Exercise details: Send back exactly the lines from the opening line of the records below through the one with "Given: Open the settings gear icon".

Entries taken from a collection

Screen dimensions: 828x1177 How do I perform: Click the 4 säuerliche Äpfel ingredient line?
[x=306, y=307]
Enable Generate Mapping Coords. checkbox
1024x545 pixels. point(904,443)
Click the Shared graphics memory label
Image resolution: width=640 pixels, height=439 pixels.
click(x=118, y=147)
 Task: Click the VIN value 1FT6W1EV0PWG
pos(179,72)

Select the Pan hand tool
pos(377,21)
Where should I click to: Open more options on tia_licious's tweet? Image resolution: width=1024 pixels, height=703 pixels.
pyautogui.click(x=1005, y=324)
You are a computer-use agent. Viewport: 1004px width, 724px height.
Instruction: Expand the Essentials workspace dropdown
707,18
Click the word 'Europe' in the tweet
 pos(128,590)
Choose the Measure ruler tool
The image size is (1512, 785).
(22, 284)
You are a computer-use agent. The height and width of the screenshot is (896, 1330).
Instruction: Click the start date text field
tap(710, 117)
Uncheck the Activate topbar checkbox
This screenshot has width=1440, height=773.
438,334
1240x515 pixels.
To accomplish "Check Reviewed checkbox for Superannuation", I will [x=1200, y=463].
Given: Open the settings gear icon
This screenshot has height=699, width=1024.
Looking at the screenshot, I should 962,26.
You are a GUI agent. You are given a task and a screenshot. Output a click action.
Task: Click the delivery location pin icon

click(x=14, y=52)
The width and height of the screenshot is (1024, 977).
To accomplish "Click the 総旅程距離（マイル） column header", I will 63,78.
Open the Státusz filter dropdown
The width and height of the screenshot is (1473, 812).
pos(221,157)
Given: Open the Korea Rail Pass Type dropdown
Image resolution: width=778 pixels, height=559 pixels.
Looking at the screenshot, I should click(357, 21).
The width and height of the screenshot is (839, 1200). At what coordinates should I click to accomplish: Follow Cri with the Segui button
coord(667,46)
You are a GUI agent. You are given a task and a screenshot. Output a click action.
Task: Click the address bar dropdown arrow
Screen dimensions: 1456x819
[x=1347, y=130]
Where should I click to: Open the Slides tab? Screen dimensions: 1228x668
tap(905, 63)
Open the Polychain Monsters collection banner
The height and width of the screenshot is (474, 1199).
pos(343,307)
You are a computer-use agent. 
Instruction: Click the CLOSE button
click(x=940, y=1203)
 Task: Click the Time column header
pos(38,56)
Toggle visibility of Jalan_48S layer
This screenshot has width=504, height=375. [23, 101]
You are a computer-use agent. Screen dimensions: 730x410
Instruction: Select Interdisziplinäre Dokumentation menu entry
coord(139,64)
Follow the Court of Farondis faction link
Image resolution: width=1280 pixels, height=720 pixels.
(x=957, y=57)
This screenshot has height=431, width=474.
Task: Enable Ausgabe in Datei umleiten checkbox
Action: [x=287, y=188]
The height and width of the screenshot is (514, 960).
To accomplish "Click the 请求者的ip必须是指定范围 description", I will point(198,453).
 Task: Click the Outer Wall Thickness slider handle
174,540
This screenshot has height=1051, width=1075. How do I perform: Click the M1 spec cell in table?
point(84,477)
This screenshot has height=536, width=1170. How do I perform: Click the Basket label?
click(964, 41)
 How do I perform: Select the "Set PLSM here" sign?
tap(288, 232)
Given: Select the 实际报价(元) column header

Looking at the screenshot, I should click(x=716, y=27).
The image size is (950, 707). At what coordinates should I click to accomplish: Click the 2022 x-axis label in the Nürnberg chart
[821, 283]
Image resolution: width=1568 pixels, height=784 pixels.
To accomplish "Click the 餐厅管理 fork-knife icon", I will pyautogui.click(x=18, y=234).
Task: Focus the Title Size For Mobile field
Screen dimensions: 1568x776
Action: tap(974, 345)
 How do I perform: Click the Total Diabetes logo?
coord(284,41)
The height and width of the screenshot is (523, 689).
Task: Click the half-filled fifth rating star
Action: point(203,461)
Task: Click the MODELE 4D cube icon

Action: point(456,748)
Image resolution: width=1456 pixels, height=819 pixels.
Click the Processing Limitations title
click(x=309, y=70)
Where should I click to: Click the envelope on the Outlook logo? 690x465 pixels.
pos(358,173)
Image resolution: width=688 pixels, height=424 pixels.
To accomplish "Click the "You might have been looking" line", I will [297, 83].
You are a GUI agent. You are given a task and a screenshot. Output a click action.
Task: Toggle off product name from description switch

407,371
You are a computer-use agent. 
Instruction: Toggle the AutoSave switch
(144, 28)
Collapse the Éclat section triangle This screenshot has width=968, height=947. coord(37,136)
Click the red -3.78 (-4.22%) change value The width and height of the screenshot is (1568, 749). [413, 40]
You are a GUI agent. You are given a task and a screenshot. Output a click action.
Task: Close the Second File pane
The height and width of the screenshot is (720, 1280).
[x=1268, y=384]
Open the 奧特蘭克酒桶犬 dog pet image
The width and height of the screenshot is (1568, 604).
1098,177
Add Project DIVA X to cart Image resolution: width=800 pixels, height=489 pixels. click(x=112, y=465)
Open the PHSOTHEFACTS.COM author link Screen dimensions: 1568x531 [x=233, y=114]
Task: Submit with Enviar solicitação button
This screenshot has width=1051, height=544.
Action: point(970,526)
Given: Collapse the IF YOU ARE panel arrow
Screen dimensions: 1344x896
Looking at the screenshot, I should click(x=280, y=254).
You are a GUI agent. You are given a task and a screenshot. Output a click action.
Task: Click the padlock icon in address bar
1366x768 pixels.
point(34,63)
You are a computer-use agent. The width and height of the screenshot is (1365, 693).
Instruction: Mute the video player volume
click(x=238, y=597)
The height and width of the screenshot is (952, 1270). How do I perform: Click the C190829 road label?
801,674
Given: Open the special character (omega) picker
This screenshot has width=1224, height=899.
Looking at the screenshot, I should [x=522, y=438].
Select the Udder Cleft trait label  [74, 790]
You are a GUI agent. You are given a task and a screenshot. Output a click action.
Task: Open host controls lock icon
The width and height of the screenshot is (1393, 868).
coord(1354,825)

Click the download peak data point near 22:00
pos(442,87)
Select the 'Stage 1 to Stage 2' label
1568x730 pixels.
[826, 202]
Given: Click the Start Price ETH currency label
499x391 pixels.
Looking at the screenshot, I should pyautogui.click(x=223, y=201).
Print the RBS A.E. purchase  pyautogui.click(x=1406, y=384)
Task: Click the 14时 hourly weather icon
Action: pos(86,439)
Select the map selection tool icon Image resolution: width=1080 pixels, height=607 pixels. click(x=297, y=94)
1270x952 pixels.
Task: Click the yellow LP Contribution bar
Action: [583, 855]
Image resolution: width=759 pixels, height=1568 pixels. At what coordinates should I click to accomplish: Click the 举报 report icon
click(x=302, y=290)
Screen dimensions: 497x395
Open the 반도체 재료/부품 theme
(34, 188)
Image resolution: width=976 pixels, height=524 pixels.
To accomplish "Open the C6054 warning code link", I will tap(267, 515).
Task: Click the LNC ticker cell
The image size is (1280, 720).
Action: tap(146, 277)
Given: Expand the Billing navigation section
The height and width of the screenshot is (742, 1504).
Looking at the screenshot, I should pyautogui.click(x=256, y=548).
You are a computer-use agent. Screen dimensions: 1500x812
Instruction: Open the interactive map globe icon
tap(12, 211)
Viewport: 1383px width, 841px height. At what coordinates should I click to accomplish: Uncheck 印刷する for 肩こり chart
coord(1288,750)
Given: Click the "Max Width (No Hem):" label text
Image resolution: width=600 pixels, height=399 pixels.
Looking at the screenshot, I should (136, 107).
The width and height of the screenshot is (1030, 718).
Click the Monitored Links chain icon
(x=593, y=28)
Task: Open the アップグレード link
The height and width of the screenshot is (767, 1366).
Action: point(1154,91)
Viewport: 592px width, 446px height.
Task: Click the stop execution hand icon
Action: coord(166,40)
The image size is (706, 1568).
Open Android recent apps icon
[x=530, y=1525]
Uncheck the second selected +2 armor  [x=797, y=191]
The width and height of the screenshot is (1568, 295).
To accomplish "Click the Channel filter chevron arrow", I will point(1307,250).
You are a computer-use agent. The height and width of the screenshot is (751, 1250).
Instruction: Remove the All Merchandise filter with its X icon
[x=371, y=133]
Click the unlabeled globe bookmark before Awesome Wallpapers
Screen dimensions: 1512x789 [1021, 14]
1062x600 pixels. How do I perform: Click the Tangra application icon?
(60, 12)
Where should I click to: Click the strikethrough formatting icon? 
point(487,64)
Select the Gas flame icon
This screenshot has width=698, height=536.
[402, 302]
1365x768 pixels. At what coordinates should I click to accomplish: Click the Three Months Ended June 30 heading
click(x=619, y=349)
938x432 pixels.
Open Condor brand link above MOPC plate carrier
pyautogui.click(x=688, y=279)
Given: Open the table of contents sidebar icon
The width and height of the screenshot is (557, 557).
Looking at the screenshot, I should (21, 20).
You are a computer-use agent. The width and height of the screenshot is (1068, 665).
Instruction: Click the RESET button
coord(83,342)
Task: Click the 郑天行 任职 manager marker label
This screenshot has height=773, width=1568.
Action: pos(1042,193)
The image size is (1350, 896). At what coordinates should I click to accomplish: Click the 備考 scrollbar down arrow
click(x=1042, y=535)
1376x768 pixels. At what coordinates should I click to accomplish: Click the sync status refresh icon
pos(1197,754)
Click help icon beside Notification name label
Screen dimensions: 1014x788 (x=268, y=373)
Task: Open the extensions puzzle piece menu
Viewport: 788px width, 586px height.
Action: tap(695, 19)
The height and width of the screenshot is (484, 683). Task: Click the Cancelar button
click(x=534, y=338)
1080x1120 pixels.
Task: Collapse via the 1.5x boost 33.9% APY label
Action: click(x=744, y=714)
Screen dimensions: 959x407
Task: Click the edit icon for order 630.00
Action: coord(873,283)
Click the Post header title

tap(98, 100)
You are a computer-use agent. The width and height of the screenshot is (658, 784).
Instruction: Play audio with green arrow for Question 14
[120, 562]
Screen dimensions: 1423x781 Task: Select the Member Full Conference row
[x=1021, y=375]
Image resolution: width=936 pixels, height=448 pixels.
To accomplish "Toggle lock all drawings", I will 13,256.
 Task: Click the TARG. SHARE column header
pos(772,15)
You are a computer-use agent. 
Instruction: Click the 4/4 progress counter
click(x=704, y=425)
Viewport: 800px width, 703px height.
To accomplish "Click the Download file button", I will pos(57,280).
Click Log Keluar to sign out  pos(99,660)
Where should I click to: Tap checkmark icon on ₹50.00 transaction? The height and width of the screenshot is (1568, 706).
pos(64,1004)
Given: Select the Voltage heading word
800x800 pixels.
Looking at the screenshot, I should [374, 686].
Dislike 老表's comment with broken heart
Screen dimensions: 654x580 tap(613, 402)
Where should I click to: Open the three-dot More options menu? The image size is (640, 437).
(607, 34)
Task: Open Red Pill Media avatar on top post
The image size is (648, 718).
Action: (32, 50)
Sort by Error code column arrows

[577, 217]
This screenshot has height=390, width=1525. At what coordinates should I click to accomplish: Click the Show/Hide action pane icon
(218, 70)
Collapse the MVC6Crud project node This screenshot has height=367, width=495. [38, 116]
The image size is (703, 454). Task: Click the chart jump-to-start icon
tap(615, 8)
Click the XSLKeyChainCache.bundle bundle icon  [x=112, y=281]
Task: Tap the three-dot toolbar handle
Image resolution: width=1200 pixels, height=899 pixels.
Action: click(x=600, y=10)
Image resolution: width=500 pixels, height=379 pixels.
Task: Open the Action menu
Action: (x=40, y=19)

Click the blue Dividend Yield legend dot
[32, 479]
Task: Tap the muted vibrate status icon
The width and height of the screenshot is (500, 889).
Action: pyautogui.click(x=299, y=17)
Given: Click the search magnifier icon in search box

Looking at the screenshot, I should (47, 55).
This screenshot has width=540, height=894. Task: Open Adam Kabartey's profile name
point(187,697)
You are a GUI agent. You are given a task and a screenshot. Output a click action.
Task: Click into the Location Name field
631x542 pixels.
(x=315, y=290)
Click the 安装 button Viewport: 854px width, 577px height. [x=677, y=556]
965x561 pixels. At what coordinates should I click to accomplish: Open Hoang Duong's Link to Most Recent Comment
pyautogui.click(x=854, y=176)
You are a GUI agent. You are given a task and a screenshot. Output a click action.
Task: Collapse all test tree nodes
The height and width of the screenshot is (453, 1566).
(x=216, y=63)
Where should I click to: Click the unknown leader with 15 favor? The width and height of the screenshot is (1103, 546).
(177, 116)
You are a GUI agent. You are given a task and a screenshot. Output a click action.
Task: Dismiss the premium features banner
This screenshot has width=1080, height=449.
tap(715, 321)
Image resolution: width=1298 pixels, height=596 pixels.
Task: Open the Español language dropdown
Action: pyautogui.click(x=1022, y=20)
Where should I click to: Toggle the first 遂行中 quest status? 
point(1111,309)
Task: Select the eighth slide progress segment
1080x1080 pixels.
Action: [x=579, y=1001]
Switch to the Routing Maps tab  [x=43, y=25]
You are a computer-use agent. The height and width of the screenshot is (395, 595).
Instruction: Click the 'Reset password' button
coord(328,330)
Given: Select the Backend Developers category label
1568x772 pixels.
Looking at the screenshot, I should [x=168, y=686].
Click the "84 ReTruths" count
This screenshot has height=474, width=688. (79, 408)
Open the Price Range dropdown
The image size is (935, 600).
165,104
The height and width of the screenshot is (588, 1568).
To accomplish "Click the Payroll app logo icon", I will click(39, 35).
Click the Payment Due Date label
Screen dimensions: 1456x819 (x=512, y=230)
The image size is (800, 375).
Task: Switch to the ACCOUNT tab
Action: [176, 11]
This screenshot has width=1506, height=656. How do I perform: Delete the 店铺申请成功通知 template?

Final answer:
Screen dimensions: 828x1177 How do I perform: Click the 4 säuerliche Äpfel ingredient line?
[x=306, y=307]
Enable Generate Mapping Coords. checkbox
1024x545 pixels. point(904,443)
Click the Shared graphics memory label
Image resolution: width=640 pixels, height=439 pixels.
click(x=118, y=147)
 Task: Click the VIN value 1FT6W1EV0PWG
pos(179,72)

Select the Pan hand tool
pos(377,21)
Where should I click to: Open more options on tia_licious's tweet? Image resolution: width=1024 pixels, height=703 pixels.
pyautogui.click(x=1005, y=324)
You are a computer-use agent. Viewport: 1004px width, 724px height.
Instruction: Expand the Essentials workspace dropdown
707,18
Click the word 'Europe' in the tweet
 pos(128,590)
Choose the Measure ruler tool
The image size is (1512, 785).
(22, 284)
You are a computer-use agent. The height and width of the screenshot is (896, 1330).
Instruction: Click the start date text field
tap(710, 117)
Uncheck the Activate topbar checkbox
This screenshot has width=1440, height=773.
438,334
1240x515 pixels.
To accomplish "Check Reviewed checkbox for Superannuation", I will [x=1200, y=463].
Given: Open the settings gear icon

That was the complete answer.